Colloquium
Department of Physics, NCU
Temperature-Dependent Electronic Structures of TMD Weyl Semimetals
Prof. Chun-Liang Lin(林俊良)
Department of Electrophysics, National Yang Ming Chiao Tung University
Date 2021.12.07 (Tue)
Place S4-625
Time 14:00-16:00
Abstract:
Transition metal dichalcogenides (TMDs) are layered materials with chemical compositions described as MX2. Here, M represents an element of transition metals such as Nb, Mo, and W, and X a chalcogen atom such as S, Se, and Te. Most TMDs are semiconducting with valley degrees of freedom to generate an application in information processing.
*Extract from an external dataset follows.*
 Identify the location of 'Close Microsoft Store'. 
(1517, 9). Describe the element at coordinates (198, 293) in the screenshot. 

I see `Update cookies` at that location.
On the other hand, MoTe2 and WTe2 are TMDs and have been proposed as candidates for Weyl semimetals [1, 2]. Both of them have gathered a great deal of attention because of the quasiparticles on their crystal surface behave as massless chiral fermions −Weyl fermions. One of the unique characteristics of Weyl semimetals is the emergence of a topologically protected surface state called Fermi arc, which can be observed by Angle-resolved photoemission spectroscopy (ARPES) and scanning tunneling microscopy (STM) based quasiparticles interference (QPI).
Recently temperature-dependent transport properties of both WTe2 and MoTe2 are reported [3, 4]. Therefore, it is urgent to reveal the temperature-dependent electronic structures of these TMD Weyl Semimetals. By using STM and STM-QPI, both structure and electronic structures of MoTe2 and WTe2 are clearly revealed. Surprisingly, huge variations are found in between the results measured at 5K and 77K. For WTe2, slight shifts of both two Fermi arc surface states (SS1 and SS2) and Weyl points (WPs) are obseverd. Much large variations are found in the results of MoTe2. The current work provides valuable insights into the temperature-dependent properties of TMD semimetals.
[1] C. L. Lin et al., J. Phys.: Condens. Matter 32, 243001(2020). [2] C. L. Lin et al., ACS Nano 11, 11459 (2017). [3] L. R. Thoutam et al., Phys. Rev. Lett. 115, 046602 (2015). [4] Q. L. Pei et al., Phys. Rev. B 96, 075132 (2017).